Defense attorneys typically get only one chance at an evaluation, and they often delay this assessment until the plaintiff’s case has been largely completed. A defense evaluation is essential, however, even when there is uncontested liability and a well-documented brain injury. The defense needs an expert who can address both the plaintiff’s claims and the opposing expert’s opinions within a comprehensive formulation.

I was once contacted at the last minute on two separate cases, one for a plaintiff’s attorney and one for the defense. Both cases were ready to go to court, and it was too late for me to participate as a named expert. In the defense case, I only had time to review and critique the report of the plaintiff’s neuropsychologist. This poorly done evaluation was filled with insubstantial opinions and self-serving inferences. I expressed my outrage over this report to the defense attorney as she stood outside the courtroom during a break in jury selection. She used my critique to raise serious questions with the plaintiff’s attorney and secure the immediate acceptance of a settlement that had been previously offered and rejected prior to going to court.

In the plaintiff case, I had the opportunity to conduct an evaluation during the week before trial. I quickly authored a comprehensive report that included a critique of the defense experts. Although this took place prior to jury selection, it was too late to redefine the case before going to court. This attorney might have been able to assure her client a reasonable settlement if she had more clearly defined the case. She was left with the unhappy prospect of trying to establish the case through cross-examination, and this proved ultimately unsuccessful.


A comprehensive critique of a plaintiff’s case can be obtained at any time. It may even be possible to establish it through careful cross-examination in court.
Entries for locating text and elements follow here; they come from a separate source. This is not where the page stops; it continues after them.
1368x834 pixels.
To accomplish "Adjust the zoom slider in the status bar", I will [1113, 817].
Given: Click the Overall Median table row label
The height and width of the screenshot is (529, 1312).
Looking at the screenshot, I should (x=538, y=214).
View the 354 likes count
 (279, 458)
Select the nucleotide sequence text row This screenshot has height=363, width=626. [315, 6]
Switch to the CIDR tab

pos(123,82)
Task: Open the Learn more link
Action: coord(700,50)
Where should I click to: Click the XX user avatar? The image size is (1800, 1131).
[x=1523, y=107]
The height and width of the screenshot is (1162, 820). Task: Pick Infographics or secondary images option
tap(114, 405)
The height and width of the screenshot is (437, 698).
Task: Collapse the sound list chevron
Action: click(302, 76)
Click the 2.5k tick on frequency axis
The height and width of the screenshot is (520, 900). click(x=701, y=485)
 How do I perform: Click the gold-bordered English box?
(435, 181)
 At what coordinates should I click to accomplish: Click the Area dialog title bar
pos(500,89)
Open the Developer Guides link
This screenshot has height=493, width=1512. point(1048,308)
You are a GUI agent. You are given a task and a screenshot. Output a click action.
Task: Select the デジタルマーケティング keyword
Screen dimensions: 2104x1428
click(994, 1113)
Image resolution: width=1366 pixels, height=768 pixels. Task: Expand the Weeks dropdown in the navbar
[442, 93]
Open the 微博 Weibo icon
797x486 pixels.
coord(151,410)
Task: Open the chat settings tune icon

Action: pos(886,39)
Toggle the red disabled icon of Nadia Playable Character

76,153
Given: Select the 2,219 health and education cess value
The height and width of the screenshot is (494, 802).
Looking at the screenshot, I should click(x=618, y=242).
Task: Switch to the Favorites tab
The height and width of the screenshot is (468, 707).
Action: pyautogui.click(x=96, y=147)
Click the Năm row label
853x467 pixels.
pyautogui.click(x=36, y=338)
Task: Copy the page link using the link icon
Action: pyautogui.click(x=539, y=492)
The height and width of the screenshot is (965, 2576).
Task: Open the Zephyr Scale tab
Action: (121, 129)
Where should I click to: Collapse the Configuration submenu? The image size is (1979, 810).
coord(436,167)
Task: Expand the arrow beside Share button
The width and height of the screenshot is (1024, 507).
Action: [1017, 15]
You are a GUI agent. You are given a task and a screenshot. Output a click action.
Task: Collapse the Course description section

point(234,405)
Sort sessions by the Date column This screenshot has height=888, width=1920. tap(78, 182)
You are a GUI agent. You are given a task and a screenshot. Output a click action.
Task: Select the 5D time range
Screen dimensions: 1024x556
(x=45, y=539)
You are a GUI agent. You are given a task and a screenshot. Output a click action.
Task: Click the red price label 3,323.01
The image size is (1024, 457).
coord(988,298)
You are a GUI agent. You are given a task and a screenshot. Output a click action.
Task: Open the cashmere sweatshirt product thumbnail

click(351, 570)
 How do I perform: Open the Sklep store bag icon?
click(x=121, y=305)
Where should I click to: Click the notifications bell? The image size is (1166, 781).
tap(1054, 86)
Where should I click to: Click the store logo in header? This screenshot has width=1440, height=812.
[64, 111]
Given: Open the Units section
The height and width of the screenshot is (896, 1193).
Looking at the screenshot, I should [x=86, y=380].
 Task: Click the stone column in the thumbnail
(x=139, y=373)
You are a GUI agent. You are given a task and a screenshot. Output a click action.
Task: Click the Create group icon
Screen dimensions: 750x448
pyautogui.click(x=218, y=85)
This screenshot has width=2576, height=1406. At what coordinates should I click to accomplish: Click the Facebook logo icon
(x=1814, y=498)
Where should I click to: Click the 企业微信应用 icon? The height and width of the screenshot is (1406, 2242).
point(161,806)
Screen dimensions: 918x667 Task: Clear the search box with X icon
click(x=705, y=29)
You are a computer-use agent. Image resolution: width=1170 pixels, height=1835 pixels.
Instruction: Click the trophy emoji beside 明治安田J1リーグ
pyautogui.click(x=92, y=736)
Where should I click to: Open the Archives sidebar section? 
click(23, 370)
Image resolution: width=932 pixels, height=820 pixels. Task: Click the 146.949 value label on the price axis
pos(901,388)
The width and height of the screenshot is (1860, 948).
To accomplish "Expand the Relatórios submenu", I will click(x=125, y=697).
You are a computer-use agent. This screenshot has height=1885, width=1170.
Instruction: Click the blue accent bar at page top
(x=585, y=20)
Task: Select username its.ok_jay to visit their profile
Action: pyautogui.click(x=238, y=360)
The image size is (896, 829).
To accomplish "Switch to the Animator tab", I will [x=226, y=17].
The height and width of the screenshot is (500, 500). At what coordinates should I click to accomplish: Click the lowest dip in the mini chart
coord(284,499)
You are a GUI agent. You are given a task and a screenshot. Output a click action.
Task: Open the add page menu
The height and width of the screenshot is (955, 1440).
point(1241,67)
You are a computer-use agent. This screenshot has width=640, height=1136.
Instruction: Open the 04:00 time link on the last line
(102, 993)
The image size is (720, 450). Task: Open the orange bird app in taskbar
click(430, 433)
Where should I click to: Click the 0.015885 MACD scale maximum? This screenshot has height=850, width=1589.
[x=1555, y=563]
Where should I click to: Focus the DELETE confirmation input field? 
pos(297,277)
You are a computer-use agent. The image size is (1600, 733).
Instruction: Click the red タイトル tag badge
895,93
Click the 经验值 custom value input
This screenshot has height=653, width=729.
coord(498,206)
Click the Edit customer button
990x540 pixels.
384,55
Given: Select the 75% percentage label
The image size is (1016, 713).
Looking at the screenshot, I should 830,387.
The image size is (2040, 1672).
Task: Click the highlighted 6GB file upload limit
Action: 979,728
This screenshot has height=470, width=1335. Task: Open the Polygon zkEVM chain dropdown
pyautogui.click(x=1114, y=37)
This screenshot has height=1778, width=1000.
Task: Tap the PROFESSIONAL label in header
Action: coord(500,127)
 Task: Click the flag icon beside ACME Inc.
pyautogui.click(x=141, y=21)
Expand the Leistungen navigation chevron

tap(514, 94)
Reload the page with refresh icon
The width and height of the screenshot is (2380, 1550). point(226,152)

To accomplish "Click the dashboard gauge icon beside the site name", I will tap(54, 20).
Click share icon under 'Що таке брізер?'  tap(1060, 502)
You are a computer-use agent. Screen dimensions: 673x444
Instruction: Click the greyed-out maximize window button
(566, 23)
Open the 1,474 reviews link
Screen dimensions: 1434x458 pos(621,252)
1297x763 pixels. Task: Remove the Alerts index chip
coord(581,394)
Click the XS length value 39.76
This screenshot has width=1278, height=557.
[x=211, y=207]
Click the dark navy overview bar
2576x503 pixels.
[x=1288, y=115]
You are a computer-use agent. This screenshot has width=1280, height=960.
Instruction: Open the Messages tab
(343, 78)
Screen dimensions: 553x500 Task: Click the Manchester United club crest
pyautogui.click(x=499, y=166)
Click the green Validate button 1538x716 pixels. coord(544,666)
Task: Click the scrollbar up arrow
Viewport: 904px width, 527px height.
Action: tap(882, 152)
Even a last minute effort in the defense case above was invaluable in quickly settling an over-inflated plaintiff claim. Plaintiff’s attorneys, however, must establish their cases well in advance of trial, and they can’t accomplish this solely through a convincing line of argument. A credible and comprehensive case must be presented to the jury through a series of experts who are able to speak knowledgeably about the plaintiff’s disability. In minor head injury cases, the neuropsychologist is invariably the one who must develop the needed comprehensive formulation.